Friday, December 01, 2006 7:07 AM
by
garykac
Publications
Normally, my list of publications lives on http://research.microsoft.com/~garykac, but since that page may be disappearing soon, here is a list (as of 1 December 2006 - with links to papers when available).
Publications
- G.Kacmarcik, M.Gamon Obfuscating Document Stylometry to Preserve Author Anonymity, In The Joint Conference of the International Committee on Computational Linguistics and the Association for Computational Linguistics, COLING/ACL 06, Sydney, Australia, 2006. (Poster)
| Abstract: |
This paper explores techniques for reducing the effectiveness of standard authorship attribution techniques so that an author A can preserve anonymity for a particular document D. We discuss feature selection and adjustment and show how this information can be fed back to the author to create a new document D’ for which the calculated attribution moves away from A. Since it can be labor intensive to adjust the document in this fashion, we attempt to quantify the amount of effort required to produce the anonymized document and introduce two levels of anonymization: shallow and deep. In our test set, we show that shallow anonymization can be achieved by making 14 changes per 1000 words to reduce the likelihood of identifying A as the author by an average of more than 83%. For deep anonymization, we adapt the unmasking work of Koppel and Schler to provide feedback that allows the author to choose the level of anonymization. |
- G.Kacmarcik Using Natural Language to Manage NPC Dialog, In Artificial Intelligence and Interactive Digital Entertainment, AIIDE 06, Marina del Rey, California, 2006. (Poster)
| Abstract: |
In this document, we describe our work applying natural language (NL) technologies to improve non-player character (NPC) dialog interactions in games, specifically role-playing games (RPGs). Our approach is to adapt the standard dialog menu interaction so that the menu items are dynamically-generated during game runtime rather than scripted during development time. In our system, menu items are constructed by manipulating abstract semantic representations stored in the NPC knowledgebase, converting them into NL text, and then ranking them so that the most relevant items are placed at the top of the menu. We demonstrate our approach in the context of a small RPG. |
- H.Suzuki, G.Kacmarcik RefRef: A Tool for Viewing and Exploring Coreference Space, In The 5th International Conference on Language Resources and Evaluation, LREC 06, Genoa, Italy, 2006.
| Abstract: |
We present RefRef, a tool for viewing and exploring coreference space, which is publicly available for research purposes.
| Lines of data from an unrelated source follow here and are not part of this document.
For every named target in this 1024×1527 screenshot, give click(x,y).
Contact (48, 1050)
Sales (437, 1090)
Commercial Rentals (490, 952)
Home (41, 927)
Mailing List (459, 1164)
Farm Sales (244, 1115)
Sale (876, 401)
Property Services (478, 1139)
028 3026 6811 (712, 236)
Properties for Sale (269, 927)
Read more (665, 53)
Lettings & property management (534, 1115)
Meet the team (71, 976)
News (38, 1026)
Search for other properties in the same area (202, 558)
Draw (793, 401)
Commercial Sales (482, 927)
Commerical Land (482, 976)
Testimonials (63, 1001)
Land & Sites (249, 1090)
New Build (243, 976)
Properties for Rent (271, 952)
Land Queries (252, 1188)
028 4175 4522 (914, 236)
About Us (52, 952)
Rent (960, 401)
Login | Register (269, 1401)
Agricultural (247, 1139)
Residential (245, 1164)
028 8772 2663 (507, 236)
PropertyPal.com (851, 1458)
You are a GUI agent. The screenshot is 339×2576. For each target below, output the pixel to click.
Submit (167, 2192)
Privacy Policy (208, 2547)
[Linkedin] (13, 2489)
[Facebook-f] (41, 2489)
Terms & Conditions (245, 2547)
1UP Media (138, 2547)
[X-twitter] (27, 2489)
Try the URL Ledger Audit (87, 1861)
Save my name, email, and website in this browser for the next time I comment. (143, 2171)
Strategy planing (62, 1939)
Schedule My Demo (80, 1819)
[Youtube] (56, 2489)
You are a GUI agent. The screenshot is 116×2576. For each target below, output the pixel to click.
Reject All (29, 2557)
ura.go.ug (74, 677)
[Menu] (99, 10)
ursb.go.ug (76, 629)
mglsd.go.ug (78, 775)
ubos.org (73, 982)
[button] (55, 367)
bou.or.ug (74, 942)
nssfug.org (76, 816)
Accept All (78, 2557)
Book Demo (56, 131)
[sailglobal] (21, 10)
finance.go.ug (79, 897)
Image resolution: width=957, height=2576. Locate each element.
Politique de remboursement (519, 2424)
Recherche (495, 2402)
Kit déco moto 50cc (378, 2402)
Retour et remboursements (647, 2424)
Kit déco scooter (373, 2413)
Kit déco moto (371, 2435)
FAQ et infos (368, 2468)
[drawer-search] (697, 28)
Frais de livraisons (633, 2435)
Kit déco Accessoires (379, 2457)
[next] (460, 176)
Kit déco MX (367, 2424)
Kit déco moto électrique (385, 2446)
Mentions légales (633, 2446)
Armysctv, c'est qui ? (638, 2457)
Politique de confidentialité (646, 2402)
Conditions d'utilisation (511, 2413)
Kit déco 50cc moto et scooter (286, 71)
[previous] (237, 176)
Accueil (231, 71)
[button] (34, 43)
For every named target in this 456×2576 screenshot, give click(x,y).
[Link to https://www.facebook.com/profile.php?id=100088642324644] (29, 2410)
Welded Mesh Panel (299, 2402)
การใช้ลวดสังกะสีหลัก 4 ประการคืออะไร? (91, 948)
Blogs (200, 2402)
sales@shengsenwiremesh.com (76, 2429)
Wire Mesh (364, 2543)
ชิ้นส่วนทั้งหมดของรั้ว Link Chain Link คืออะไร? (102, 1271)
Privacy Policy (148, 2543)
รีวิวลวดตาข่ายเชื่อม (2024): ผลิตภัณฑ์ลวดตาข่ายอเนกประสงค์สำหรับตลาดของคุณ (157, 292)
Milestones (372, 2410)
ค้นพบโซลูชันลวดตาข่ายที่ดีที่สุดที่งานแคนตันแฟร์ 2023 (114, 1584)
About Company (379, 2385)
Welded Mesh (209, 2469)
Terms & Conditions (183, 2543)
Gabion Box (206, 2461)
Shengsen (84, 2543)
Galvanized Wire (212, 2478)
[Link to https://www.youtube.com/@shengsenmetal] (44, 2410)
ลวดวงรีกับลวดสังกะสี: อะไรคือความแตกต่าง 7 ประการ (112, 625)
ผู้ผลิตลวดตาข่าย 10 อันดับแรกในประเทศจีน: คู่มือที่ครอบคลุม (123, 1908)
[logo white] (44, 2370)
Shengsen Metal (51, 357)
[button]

Unlike similar tools currently available whose main goal is to assist the annotation process of coreference links, RefRef is dedicated for viewing and exploring coreference-annotated data, whether manually tagged or automatically resolved. RefRef is also highly customizable, as the tool is being made available with the source code. In this paper we describe the main functionalities of RefRef as well as some possibilities for customization to meet the specific needs of the users of such coreference-annotated text. |
MSR RefRef (the tool described in this paper) can be downloaded here.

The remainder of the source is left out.